EXERCISE DIRECTIONS
Print the data that follows without changing a single word.

INPUT MATERIAL
# # # # #
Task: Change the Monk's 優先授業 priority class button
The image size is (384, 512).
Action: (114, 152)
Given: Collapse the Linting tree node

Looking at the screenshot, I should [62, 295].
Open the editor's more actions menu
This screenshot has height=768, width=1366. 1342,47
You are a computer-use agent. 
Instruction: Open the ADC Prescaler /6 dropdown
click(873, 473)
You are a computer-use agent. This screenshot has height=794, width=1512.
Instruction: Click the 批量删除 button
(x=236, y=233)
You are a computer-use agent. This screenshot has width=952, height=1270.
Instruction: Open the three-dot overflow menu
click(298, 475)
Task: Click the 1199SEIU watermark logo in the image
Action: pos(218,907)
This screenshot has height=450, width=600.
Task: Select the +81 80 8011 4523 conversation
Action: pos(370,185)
# # # # #
RESPONSE
Task: Change the Monk's 優先授業 priority class button
The image size is (384, 512).
Action: (114, 152)
Given: Collapse the Linting tree node

Looking at the screenshot, I should [62, 295].
Open the editor's more actions menu
This screenshot has height=768, width=1366. 1342,47
You are a computer-use agent. 
Instruction: Open the ADC Prescaler /6 dropdown
click(873, 473)
You are a computer-use agent. This screenshot has height=794, width=1512.
Instruction: Click the 批量删除 button
(x=236, y=233)
You are a computer-use agent. This screenshot has width=952, height=1270.
Instruction: Open the three-dot overflow menu
click(298, 475)
Task: Click the 1199SEIU watermark logo in the image
Action: pos(218,907)
This screenshot has height=450, width=600.
Task: Select the +81 80 8011 4523 conversation
Action: pos(370,185)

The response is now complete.